5.2 Call AgentGateway
Make a request to AgentGateway, including the user's access token in the Authorization: Bearer <user_token> header. AgentGateway will intercept this request. Configure AgentGateway to expect a specific audience for the exchanged token.
5.3 Verify the Token Transformation
AgentGateway will use the incoming user token and its configuration to request a new token from Keycloak (or another token issuer) for the Echo Upstream's audience. It then forwards the request to Echo Upstream with this new, transformed token. The Echo Upstream service should validate this new token, confirming it's intended for its audience and issued correctly.
5.4 Test Token Caching
RFC 8693 implementations often include caching for performance. Test this by making multiple requests with the same initial user token. Observe that subsequent requests might use cached exchanged tokens, reducing latency and load on the identity provider.
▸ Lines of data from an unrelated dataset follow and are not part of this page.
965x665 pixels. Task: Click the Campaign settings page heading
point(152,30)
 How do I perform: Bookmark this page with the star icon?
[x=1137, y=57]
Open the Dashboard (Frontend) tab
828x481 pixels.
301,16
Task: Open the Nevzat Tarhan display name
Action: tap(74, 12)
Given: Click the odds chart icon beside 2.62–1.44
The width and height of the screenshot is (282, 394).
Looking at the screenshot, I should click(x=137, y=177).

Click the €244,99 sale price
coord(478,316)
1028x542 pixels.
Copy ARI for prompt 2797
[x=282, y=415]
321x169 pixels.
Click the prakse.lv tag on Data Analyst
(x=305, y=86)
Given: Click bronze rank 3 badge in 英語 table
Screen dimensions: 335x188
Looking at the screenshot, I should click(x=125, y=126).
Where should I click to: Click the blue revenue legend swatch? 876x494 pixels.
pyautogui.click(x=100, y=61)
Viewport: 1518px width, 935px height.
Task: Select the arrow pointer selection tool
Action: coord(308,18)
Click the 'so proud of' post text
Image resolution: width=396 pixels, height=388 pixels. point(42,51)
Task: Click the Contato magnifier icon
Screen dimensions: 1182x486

Step 6: Understand the Security Boundary
The security boundary is defined by the tokens. AgentGateway sits between the client (agent) and the upstream service. It ensures that the upstream service only ever receives tokens it's meant to trust and for which it is the intended audience. The user's original token is never directly passed to the upstream service unless explicitly configured and intended. This is the core principle of delegation.
Step 7: Advanced Configuration
AgentGateway's flexibility extends to more complex scenarios:
JWT Bearer (RFC 7523)
This grant type allows AgentGateway to accept a JWT from the client and exchange it for a new token. The client's JWT must be signed and contain relevant claims that AgentGateway can use to construct the new token.
Microsoft Entra OBO
For applications interacting with Microsoft 365 or Azure services, the OBO flow is critical. AgentGateway can take a token issued by Entra ID and exchange it for a new token scoped to a specific Microsoft API (e.g., Microsoft Graph), enabling agents to access user data within the Microsoft ecosystem.
Custom Subject Token Source
If you use a non-standard identity provider or a proprietary token format, you can configure a custom token source. This allows you to write logic to parse and validate arbitrary tokens and use them as the basis for exchanging new tokens.
Delegation with Actor Token
RFC 8693 also supports the concept of an "actor token," which identifies the agent itself performing the action, separate from the "subject token" which identifies the end-user. AgentGateway can be configured to manage both, providing a robust model for auditing and authorization.
Step 8: Troubleshooting
Common issues include:
- Incorrect Keycloak configuration (realm, client secrets, redirect URIs).
- Mismatched audiences between AgentGateway configuration and upstream service expectations.
- Expired or invalid user tokens.
- Network connectivity issues between components.
Check AgentGateway's logs for detailed error messages. Debugging token validation on the upstream service is also critical.
Step 9: Cleanup
To clean up the Docker environment, run docker-compose down -v in the directory containing your docker-compose.yml file. This will stop and remove the containers and any associated volumes.
Conclusion
Implementing RFC 8693 Token Exchange with AgentGateway provides a powerful, standardized mechanism for securing agentic AI workflows. By abstracting the complexities of token management and transformation, developers can build more robust, secure, and user-friendly AI applications.